События 1989–1991 гг. обогатили новейший словарь либерального политикума. В активный запас политического языка помимо «модернизации» вводится целая обойма новых понятий и концептов, ранее не столь актуальных. Ещё одно расхожее выражение – «конец истории». Оно стало популярным благодаря философу, политологу и политическому экономисту Френсису Фукуяме и его книге «Конец истории и последний человек» [1]. Выражение содержало в себе недвусмысленный месседж, весьма радикальный по содержанию. Это было не просто подведение черты под «двуполярной» эпохой и так называемой модой на марксизм. Речь шла о том, что мировой политике вообще следует отказаться от историзма и очистить от исторических смыслов политический язык. Отказаться – в пользу чего? В пользу новой политической метафизики, в центре которой оказалось понятие общемирового либерального консенсуса.
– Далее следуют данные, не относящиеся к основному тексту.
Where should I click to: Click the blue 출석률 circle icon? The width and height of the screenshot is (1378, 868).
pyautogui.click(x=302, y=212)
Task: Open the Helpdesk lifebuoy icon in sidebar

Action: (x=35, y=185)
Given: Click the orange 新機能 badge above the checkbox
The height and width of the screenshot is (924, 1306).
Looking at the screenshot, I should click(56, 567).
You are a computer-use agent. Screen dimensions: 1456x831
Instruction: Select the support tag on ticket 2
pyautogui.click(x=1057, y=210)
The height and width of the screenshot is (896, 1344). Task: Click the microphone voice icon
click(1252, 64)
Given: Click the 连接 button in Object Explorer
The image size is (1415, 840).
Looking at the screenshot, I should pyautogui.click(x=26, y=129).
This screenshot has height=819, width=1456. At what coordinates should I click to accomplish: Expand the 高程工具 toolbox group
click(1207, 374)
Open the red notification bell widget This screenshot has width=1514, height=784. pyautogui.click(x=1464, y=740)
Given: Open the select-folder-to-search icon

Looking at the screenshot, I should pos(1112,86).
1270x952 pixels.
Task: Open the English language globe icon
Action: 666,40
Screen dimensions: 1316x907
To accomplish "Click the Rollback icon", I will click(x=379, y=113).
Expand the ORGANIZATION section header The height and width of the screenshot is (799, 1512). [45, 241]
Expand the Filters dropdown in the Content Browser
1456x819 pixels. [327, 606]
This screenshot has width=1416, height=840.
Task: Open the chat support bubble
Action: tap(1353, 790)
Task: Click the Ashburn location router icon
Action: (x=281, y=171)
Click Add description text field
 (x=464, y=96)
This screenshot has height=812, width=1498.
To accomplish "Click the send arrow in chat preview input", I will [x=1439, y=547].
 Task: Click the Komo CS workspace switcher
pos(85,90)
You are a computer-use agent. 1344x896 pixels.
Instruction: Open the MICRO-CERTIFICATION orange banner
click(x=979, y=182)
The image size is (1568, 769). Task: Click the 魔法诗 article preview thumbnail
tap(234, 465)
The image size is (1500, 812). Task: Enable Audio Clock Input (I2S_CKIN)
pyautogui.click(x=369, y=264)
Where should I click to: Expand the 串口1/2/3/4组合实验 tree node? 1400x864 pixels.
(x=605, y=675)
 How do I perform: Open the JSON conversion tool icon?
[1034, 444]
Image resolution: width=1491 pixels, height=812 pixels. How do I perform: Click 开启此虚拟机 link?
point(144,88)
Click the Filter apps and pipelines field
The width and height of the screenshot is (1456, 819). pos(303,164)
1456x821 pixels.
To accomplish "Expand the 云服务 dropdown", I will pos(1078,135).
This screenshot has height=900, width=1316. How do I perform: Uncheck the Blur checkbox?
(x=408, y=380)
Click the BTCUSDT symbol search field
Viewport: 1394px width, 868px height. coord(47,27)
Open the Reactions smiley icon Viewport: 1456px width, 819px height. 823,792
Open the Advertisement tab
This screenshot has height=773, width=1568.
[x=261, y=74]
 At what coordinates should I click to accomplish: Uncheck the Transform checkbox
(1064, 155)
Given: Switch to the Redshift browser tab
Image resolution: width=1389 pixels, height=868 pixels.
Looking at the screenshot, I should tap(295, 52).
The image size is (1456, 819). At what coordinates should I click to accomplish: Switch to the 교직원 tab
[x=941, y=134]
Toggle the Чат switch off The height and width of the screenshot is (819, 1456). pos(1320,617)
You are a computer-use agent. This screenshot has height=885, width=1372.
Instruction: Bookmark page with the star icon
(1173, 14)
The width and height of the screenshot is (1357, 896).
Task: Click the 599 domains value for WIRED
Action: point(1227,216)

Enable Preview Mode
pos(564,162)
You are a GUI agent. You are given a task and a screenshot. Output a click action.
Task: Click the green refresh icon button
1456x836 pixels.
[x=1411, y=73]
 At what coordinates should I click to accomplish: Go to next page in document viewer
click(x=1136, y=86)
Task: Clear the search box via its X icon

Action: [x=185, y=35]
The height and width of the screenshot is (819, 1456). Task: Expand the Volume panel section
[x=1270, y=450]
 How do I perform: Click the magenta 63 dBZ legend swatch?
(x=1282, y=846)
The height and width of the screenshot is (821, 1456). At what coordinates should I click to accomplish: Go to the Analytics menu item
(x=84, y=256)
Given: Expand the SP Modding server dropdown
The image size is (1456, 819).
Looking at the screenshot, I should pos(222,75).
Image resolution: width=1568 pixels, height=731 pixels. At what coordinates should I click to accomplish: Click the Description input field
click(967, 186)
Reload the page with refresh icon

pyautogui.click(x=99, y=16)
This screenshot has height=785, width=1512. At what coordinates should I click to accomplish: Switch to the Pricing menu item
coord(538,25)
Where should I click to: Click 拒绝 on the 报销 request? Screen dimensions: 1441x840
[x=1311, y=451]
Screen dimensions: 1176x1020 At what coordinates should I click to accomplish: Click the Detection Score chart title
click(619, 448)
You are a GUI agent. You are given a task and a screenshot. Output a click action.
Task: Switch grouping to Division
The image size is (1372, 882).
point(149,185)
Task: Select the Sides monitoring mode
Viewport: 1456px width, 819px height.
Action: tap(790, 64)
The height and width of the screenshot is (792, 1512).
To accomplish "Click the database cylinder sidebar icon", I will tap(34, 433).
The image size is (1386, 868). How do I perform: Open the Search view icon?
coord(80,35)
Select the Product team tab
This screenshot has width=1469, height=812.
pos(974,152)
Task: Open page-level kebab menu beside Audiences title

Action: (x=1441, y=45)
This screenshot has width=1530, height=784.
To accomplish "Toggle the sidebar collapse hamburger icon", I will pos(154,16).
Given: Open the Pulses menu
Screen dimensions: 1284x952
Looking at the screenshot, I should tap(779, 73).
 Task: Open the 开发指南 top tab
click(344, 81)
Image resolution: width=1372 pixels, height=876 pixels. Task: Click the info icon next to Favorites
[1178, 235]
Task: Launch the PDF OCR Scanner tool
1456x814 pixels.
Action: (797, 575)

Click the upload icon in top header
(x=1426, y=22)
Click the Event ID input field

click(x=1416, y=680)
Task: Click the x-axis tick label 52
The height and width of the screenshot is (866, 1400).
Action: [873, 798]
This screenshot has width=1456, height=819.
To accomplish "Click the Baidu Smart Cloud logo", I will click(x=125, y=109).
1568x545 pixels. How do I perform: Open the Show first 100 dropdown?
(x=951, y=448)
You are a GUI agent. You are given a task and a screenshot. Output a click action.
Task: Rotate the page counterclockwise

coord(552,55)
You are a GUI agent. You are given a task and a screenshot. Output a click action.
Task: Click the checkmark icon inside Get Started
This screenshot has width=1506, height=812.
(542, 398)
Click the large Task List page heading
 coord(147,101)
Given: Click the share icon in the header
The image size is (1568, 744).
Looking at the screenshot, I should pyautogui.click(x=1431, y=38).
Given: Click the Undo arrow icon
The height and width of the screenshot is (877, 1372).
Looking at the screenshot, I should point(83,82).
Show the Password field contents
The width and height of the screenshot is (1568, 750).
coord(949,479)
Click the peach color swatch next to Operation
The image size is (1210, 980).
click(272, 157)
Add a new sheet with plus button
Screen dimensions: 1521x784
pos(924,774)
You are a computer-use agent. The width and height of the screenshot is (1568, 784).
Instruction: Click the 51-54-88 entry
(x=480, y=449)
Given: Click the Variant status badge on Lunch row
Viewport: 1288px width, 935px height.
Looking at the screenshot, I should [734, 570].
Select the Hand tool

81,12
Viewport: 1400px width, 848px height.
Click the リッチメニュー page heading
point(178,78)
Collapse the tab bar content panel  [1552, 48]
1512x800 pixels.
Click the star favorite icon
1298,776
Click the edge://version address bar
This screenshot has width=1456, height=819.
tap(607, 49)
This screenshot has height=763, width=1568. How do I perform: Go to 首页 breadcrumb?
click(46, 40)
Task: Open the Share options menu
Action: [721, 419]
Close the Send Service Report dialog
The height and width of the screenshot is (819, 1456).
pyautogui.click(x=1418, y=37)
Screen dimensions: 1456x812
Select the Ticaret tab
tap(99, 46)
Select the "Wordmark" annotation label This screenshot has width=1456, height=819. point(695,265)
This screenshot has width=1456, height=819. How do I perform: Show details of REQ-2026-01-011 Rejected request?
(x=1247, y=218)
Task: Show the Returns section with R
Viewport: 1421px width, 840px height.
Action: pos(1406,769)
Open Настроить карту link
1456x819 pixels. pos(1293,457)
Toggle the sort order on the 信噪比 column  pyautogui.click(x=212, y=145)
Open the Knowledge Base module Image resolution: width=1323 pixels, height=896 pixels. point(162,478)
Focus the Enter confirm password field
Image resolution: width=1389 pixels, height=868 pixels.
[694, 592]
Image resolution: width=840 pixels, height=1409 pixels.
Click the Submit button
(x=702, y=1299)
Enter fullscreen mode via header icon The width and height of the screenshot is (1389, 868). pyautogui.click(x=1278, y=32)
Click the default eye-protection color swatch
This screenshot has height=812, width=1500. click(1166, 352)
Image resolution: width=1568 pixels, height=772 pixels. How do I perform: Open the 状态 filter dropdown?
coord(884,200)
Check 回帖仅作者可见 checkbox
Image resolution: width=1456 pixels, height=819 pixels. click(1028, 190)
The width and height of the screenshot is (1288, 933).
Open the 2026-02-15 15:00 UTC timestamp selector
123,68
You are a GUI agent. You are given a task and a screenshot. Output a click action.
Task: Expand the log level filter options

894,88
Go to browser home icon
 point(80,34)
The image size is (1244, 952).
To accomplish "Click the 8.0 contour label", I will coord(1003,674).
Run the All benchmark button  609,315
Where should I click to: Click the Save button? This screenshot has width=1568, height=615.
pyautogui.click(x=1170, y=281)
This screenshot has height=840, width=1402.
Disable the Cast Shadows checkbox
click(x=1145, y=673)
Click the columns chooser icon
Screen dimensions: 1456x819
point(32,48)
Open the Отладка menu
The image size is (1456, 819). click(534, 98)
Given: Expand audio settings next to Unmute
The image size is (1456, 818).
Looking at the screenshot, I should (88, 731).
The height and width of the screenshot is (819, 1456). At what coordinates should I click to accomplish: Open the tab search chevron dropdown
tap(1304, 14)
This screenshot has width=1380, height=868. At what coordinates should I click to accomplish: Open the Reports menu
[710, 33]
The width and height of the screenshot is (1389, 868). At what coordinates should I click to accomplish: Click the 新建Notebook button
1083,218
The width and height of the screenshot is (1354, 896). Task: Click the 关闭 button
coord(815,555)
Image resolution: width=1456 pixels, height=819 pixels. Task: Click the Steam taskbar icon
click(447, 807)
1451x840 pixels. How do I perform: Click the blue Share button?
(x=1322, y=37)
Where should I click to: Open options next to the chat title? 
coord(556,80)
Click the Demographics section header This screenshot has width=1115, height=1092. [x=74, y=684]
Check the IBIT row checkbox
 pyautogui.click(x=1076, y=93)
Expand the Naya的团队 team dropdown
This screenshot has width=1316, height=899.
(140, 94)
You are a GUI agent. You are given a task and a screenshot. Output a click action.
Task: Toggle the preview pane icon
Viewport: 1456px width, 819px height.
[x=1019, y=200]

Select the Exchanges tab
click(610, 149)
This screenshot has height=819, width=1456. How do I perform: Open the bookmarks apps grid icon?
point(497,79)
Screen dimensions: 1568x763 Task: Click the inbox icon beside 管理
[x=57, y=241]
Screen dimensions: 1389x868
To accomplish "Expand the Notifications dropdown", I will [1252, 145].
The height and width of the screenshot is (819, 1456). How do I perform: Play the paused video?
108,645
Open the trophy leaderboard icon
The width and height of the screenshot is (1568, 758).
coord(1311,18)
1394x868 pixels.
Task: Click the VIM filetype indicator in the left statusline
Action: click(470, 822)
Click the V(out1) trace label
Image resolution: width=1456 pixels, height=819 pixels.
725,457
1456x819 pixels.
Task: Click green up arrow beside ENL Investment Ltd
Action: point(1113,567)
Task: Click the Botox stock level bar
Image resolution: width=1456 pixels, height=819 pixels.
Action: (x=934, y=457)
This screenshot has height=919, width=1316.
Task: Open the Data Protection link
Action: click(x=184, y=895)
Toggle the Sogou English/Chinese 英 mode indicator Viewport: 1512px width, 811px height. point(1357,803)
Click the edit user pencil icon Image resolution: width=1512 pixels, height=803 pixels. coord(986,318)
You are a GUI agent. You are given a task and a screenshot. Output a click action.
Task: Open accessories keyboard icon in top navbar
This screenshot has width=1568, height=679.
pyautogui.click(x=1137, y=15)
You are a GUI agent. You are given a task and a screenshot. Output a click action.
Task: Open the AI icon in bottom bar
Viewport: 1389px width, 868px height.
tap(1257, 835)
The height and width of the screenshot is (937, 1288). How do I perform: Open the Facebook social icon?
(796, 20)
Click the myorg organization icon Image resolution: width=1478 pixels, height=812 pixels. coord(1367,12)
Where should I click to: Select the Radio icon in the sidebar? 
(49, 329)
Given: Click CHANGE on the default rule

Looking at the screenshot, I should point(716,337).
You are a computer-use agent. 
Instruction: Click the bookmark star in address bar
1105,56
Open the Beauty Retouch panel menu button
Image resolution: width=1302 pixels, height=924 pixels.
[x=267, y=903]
Такова политико-лингвистическая реальность. Ну, а как же реальная политика? Разумеется, идея оказалась утопической. «Консенсус» не сложился. Часть мира, не входившая в среду обитания «золотого миллиарда», не приняла новые порядки – ужесточение экономической политики, курс на вестернизацию. Кое-где возникли попытки занять позицию отрицания – вспомним саддамовский Ирак. Тогда, судя по всему, сторонники политико-лингвистического консенсуса решили, что время лингвистики прошло, и пришёл черёд полицейских мер.